Confusion over receiving parcels from the UK and other non-EU countries persists for French residents and postal workers – despite having almost two years to get to grips with the post-EU rules. Brexit.
Readers continue to report being asked to pay taxes and postage to receive low value items, while the difference between VAT and delivery charges is not always clear.
Read more: Why have I been charged customs and VAT fees on an Amazon delivery in France?
Customs duty is only payable on orders over €150 and depends on the nature of the product – if you can prove the item was made in the UK, for example, it shouldn’t there may be customs charges.
However, VAT must be paid on all products imported into France from a country outside the EU, with the exception of gifts with a value of less than €45.
Until July 2021, VAT was only due on items over €22, but an EU-wide change, unrelated to Brexit, removed this exemption.
The standard rate of VAT is 20%, although reduced rates apply to certain products, such as books (5.5%).
Tax is calculated based on the value of the item, which includes customs duties, shipping, and insurance.
When ordering online it is important to check the terms and conditions to see if all VAT is included, or if you will have to pay when the item is delivered.
Finally, carriers often charge a handling fee for time spent dealing with customs.
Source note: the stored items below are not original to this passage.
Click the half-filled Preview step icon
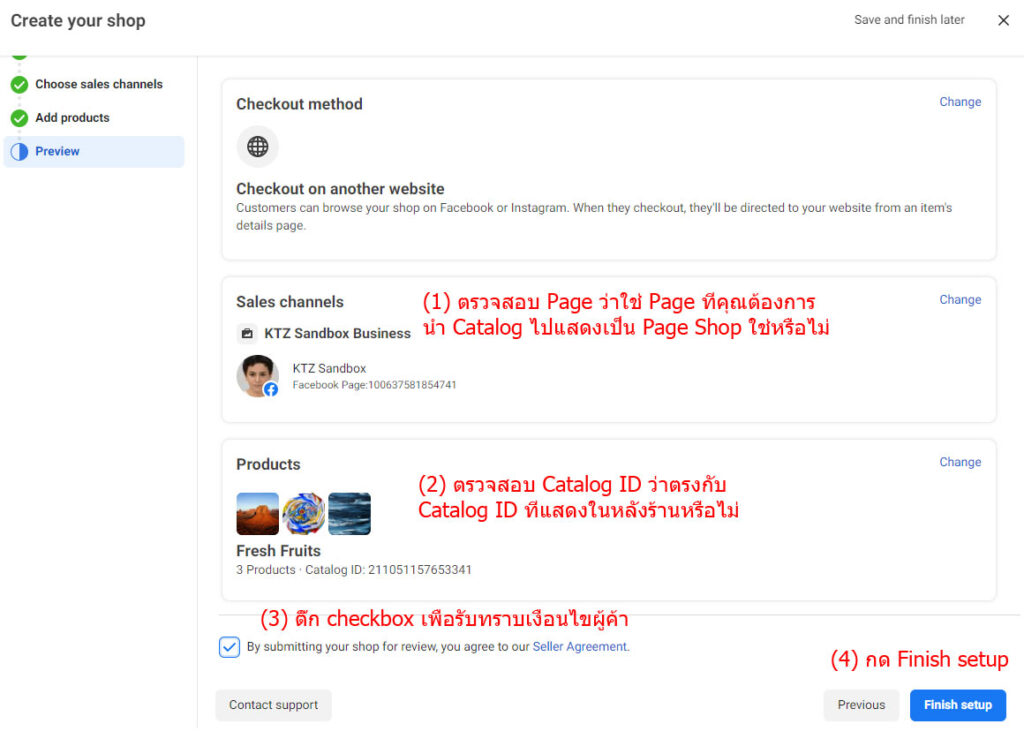The image size is (1024, 739). point(19,152)
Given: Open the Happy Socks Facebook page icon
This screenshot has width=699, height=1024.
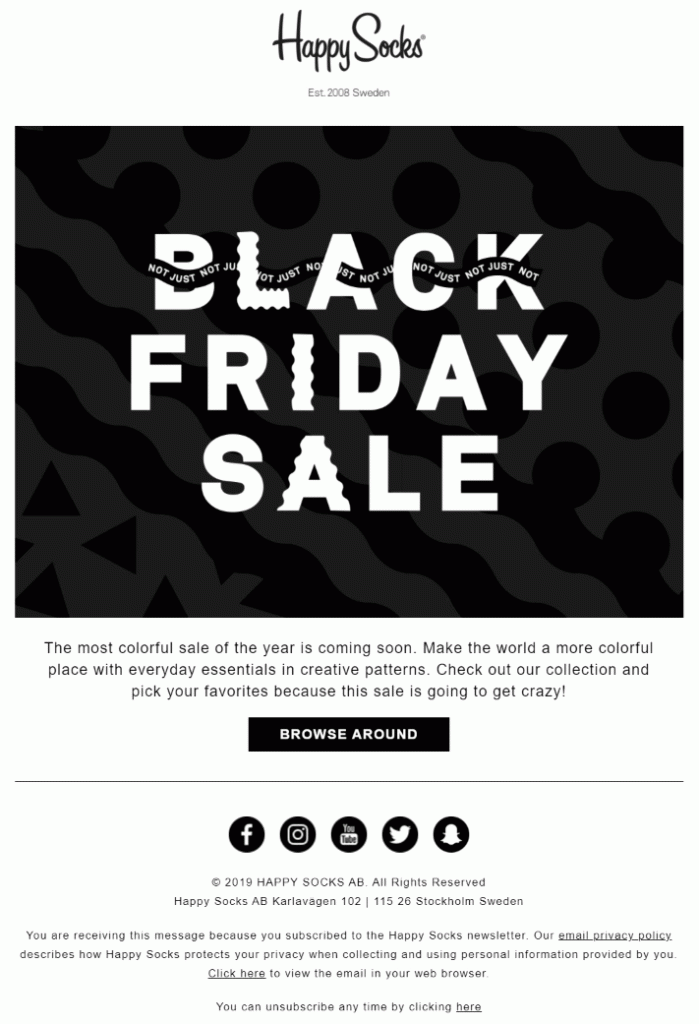Looking at the screenshot, I should point(246,834).
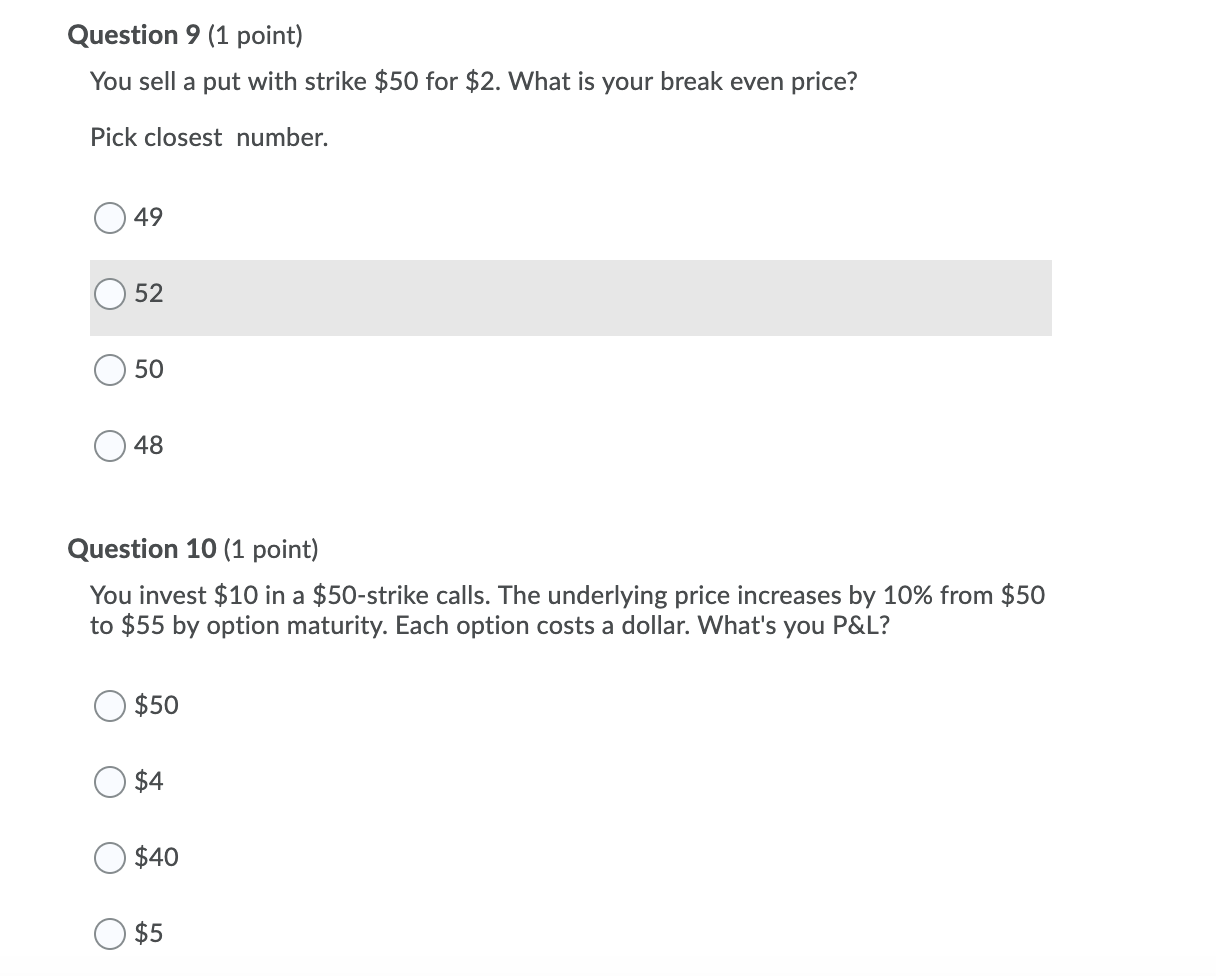
Task: Click the empty circle beside answer 50
Action: pos(110,370)
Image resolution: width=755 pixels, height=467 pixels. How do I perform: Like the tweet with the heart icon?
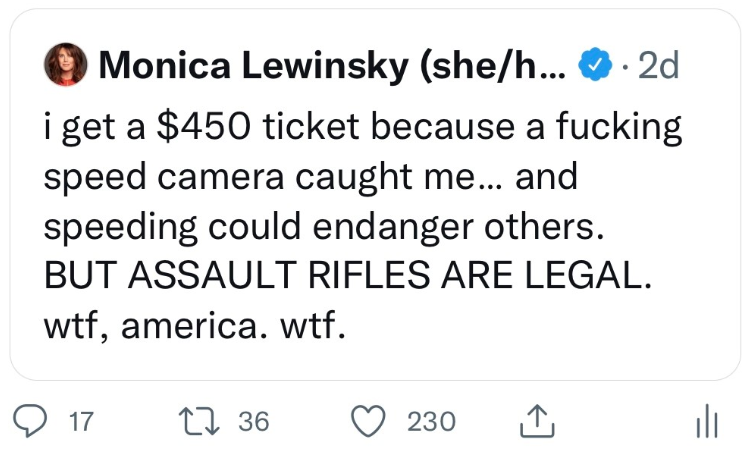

Different rates from La Poste and Chronopost
La Poste charges 2 to 5 € for these management costs if the VAT is paid online in advance (at the laposte.fr), or €8 in the case of payment on delivery.
La Poste has confirmed to The Connection that this should only apply to shipments subject to customs duties or VAT, and therefore there is no need to pay for gifts of low value.
Other companies set their own prices. Chronopost, for example, charges €21, although it is part of the La Poste group.
Difficult to get a breakdown of charges
These charges apply to all parcels sent from non-EU countries, but Britain’s exit from the EU, as well as complications in applying the latest changes, has highlighted flaws in the system.
A complication that many readers have reported is that many postal workers refuse to issue a receipt for delivery charges, which means it is often difficult to understand what charges are applied.
Postal workers themselves are often just as perplexed about tariffs.
Readers left guessing the reason for the accusations
Victoria Camp was charged €20 to receive a pair of DVDs from eBay in the UK, which had cost £15 in total.
Another reader said his postman demanded €9 “customs fees” for a single package containing four sealed birthday cards.
This may be because the reader’s mother forgot to tick the “gift” box on the customs declaration, and so the appropriate exemption was not applied.
In both cases, recipients had no idea why they were charged, as no receipt was provided.
Ask for an explanation or a refund
For those looking for information on why they were asked to pay, it is possible to get a receipt online afterwards by entering the tracking number. here.
If you think you have been wrongly charged, it is possible to request a refund either by calling La Poste customer service on 3631 or by contacting them by e-mail. here.